Das ist räumlich weitaus begrenzter.
Das ist so, als dürfte das Opernhaus nur in Ricklingen werben.
Verantwortlich für diese Begrenzung? Dasselbe Land, nur dass sich in Hannover
gleich zwei große Konzerthäuser befinden, der Kuppelsaal mit 3600 Plätzen noch
obendrauf.
Aus Hannover kam 2018 die Nachricht, dass OB Schostok ein
weiteres Konzerthaus plante, mit 400 bis 800 Plätzen. Für die Bewerbung zur
Kulturhauptstadt Hannover. Das ist nun beides Geschichte. Aber: Braunschweig
hat am 16. Februar diesen Jahres eine Bedarfs- und Potenzialanalyse für ein
großes Konzerthaus vorgestellt, weil in deren Umgebung kein großes Konzerthaus
steht.
Was braucht das Konzerthaus an Werbung?
Die DeWeZet hat hier gut 4000 Abonnenten. Bei über 360
Besuchern der klassischen Sinfoniekonzerte bedeutet das, fast 10 Prozent der
Abonnenten sind ins Konzert gegangen. Das ist viel
Sie alle haben hoffentlich den Werbefilm gesehen, den Jörg
Schade gefunden hat. Den gibt es auch auf Spanisch, weil dieser Film über Bad
Pyrmont auf den Schiffen der Hapag Lloyd nach Brasilien gezeigt wurde.

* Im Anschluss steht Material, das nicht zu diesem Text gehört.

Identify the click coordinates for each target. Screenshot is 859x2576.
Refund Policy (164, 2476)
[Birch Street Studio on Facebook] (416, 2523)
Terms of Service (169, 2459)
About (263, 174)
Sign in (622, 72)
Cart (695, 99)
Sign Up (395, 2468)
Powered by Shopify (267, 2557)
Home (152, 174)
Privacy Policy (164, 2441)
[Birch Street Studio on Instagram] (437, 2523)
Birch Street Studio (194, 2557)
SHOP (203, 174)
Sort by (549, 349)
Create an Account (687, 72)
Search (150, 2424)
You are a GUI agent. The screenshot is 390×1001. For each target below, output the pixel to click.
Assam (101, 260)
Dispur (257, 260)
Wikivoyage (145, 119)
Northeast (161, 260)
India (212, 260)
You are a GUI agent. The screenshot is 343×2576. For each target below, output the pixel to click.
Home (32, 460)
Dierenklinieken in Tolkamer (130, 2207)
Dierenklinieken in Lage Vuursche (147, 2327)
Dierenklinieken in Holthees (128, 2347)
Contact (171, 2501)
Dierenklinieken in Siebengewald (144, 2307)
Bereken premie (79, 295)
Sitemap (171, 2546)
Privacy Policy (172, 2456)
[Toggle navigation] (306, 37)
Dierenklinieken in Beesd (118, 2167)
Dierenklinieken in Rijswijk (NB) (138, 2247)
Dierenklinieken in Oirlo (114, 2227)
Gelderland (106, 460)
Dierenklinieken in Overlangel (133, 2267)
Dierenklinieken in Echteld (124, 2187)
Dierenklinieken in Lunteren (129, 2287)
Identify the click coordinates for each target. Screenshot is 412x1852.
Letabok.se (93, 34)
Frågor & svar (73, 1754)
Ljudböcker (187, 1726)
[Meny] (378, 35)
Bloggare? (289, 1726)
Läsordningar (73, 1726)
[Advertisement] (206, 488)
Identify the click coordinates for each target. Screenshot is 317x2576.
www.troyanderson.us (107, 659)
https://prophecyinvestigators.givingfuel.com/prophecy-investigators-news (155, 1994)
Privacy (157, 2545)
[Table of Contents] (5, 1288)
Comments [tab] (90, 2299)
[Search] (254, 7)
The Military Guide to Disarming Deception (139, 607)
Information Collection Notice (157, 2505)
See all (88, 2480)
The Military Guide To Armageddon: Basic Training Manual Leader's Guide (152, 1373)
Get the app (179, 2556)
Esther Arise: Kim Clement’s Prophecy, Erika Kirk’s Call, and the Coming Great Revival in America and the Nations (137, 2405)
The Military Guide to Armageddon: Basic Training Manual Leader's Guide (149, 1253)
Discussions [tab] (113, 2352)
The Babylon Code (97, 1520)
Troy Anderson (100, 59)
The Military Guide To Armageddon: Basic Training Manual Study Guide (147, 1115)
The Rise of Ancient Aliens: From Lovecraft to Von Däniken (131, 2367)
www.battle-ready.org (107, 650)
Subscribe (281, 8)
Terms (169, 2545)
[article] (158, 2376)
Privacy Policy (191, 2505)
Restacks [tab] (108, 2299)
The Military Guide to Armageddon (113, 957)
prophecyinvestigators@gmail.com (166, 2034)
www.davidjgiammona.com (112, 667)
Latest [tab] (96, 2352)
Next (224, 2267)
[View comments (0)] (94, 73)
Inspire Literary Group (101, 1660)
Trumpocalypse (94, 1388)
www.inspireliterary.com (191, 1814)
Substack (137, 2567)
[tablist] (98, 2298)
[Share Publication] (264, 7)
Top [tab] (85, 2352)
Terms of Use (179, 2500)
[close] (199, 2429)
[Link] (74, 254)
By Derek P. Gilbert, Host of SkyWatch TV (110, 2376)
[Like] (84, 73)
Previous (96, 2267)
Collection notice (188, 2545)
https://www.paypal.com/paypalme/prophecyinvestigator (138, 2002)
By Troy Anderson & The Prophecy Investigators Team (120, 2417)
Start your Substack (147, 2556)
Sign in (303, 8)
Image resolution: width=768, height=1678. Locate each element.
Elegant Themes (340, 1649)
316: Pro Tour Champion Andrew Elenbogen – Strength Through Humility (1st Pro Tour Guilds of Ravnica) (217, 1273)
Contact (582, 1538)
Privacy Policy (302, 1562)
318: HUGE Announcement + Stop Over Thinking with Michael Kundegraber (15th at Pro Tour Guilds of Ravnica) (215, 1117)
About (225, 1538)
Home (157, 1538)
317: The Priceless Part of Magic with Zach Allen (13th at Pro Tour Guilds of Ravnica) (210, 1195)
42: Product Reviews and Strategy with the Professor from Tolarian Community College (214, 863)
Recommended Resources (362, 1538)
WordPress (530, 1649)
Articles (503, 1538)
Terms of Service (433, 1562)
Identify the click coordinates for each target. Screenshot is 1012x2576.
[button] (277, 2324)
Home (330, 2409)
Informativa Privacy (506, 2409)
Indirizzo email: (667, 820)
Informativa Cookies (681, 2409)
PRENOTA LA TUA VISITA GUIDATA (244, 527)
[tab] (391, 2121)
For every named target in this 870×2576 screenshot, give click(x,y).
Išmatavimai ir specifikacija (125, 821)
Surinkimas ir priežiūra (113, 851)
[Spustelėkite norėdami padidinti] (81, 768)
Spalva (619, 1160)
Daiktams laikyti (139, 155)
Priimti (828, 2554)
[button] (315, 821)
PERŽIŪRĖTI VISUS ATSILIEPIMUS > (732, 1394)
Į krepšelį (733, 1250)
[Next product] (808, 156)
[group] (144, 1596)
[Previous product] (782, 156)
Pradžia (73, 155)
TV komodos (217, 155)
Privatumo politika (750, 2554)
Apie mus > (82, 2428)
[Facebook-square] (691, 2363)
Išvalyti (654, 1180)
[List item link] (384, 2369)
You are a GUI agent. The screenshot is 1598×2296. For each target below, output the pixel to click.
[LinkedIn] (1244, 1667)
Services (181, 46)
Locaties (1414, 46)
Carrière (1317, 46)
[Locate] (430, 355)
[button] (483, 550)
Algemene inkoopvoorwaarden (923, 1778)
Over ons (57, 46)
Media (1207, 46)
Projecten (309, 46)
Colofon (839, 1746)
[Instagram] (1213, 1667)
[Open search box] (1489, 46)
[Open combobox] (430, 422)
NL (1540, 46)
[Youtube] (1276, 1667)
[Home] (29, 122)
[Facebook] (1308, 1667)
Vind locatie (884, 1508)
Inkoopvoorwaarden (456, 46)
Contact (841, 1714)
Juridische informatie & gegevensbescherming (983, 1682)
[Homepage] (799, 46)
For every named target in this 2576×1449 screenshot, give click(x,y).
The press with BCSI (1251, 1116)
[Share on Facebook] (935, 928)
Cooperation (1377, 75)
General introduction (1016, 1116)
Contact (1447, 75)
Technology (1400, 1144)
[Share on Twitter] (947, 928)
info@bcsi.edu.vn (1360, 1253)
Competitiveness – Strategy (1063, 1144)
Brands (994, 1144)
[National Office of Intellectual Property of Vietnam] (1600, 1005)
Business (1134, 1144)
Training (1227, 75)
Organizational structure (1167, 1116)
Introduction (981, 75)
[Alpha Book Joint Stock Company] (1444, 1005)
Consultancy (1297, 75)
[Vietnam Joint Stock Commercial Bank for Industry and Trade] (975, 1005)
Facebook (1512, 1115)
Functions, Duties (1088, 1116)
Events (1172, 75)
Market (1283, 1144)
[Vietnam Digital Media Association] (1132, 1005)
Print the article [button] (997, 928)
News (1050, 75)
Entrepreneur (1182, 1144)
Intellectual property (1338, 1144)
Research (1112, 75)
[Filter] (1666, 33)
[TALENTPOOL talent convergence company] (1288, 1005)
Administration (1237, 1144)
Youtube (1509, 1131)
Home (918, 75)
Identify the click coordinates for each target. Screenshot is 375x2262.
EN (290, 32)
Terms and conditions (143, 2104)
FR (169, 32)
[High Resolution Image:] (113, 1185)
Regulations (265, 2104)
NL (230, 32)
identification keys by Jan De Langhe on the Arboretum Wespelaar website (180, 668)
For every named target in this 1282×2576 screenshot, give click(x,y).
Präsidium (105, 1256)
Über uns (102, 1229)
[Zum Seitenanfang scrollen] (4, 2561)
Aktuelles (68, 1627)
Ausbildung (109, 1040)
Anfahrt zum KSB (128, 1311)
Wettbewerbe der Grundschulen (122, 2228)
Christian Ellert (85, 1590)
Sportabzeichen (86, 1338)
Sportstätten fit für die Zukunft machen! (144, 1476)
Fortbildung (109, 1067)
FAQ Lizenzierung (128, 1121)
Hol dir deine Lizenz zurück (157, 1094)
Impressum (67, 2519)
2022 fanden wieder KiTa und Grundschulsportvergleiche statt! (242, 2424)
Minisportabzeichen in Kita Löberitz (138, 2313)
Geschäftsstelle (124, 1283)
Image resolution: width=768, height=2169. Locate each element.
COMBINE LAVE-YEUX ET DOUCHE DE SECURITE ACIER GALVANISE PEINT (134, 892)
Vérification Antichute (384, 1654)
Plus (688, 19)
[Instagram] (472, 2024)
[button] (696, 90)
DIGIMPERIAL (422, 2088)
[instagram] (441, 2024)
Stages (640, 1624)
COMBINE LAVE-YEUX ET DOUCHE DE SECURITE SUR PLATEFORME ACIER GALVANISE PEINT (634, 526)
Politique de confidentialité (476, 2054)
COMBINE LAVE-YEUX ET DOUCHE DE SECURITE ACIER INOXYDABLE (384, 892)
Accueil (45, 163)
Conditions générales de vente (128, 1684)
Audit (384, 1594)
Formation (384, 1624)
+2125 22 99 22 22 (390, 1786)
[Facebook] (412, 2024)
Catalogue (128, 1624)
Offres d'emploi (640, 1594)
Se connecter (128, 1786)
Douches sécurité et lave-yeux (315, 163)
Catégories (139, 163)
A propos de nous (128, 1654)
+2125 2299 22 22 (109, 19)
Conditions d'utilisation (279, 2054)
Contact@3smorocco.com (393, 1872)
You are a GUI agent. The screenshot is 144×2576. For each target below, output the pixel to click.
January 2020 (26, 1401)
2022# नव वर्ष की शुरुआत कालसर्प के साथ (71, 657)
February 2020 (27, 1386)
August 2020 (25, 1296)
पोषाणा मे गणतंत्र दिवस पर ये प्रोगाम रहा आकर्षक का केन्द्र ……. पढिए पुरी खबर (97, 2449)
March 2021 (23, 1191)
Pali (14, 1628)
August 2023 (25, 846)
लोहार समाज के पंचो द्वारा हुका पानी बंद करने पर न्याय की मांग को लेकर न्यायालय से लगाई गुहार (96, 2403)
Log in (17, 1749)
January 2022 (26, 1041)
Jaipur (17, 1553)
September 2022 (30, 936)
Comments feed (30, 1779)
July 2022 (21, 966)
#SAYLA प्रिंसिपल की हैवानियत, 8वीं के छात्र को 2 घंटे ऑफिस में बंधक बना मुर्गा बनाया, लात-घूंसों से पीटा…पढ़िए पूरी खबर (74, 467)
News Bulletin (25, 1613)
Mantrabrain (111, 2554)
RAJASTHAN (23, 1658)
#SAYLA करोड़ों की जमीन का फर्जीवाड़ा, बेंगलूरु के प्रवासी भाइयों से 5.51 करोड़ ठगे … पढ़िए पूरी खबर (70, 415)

Wo wird Werbung über Bad Pyrmont heute gezeigt? Die Pyramide
im Bahnhof Hannover mit dem Slogan „die Chance für Ihre Gesundheit“? Längst
verschwunden.
Aus den Augen aus dem Sinn.
Wir stehen vor einem Leeren Haus.
Dass es nicht mehr brummt, liegt nicht an Pyrmont. Die
Quellen sind dieselben und sprudeln - noch, der Kurpark, Dank an den
Kurdirektor, ist wunderschön. Der Unterschied ist, wie man mit Pyrmont umgeht. Und
das haben wir gerade über die Ostertage gesehen.
Die Selbstzahler in den damaligen Jahren wollten Kultur.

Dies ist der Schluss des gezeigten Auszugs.